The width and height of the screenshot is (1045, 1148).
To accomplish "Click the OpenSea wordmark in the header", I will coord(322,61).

+ + +

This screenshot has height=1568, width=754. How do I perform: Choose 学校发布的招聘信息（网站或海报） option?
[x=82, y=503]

+ + +

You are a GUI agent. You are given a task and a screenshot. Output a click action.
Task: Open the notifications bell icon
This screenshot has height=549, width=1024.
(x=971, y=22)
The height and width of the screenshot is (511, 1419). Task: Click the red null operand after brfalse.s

+ + +

Directions
Wherever the line holding "You are a GUI" falls in the entries above, copy exactly from it through the line holding "The height and", inclusive, and add nothing.

Written solution
You are a GUI agent. You are given a task and a screenshot. Output a click action.
Task: Open the notifications bell icon
This screenshot has height=549, width=1024.
(x=971, y=22)
The height and width of the screenshot is (511, 1419). Task: Click the red null operand after brfalse.s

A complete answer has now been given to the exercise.